Data records:
○ ○ ○

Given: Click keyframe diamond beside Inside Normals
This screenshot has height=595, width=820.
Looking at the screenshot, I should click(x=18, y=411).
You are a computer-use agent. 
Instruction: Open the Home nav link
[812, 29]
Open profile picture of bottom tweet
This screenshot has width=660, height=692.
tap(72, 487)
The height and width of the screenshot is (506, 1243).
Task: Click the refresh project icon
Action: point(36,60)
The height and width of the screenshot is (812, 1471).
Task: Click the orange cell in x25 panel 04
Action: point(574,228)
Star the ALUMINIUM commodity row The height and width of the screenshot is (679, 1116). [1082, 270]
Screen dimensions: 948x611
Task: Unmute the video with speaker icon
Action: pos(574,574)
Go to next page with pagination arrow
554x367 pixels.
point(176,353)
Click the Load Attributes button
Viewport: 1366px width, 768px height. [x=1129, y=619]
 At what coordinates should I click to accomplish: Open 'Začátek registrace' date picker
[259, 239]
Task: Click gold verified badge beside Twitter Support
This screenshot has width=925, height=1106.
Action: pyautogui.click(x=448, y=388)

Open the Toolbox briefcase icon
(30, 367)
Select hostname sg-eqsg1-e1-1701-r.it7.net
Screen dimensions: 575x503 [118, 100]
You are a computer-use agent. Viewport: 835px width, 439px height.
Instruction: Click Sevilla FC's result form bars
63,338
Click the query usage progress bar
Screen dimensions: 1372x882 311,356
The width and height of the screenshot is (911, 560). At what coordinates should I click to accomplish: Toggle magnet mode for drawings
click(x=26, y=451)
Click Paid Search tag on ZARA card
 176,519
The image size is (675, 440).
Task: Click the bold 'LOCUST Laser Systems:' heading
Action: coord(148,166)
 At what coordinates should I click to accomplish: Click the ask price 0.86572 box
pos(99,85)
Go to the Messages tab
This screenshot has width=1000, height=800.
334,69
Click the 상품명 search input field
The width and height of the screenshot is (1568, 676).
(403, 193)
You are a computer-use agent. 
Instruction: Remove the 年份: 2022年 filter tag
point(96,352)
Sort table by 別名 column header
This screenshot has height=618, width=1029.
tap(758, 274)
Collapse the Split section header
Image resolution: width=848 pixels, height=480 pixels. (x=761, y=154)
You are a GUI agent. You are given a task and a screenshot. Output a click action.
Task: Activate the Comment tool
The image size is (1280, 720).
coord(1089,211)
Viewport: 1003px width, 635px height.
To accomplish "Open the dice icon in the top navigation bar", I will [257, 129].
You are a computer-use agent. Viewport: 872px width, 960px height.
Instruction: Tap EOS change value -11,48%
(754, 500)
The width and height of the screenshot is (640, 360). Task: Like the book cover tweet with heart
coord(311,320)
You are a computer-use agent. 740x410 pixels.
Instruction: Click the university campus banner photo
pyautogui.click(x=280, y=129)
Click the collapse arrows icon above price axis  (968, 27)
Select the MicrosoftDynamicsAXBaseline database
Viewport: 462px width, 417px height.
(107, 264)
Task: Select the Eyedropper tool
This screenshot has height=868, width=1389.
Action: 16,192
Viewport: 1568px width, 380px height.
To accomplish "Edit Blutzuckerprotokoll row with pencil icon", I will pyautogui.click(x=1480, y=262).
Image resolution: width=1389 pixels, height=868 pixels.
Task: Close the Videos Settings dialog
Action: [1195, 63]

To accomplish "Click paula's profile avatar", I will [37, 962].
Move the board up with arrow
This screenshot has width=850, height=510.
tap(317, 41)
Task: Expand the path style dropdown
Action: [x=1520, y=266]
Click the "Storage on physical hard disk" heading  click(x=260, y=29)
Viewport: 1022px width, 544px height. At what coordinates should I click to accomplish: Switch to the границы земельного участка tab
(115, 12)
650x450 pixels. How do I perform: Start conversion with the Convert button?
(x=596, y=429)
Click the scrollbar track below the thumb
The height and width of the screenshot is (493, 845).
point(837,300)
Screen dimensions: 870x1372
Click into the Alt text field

○ ○ ○

_TASK TO COMPLETE_
Every line that holds the word "beside" should be copied from the records above.

_ANSWER TO THE PROBLEM_
Given: Click keyframe diamond beside Inside Normals
Task: Click gold verified badge beside Twitter Support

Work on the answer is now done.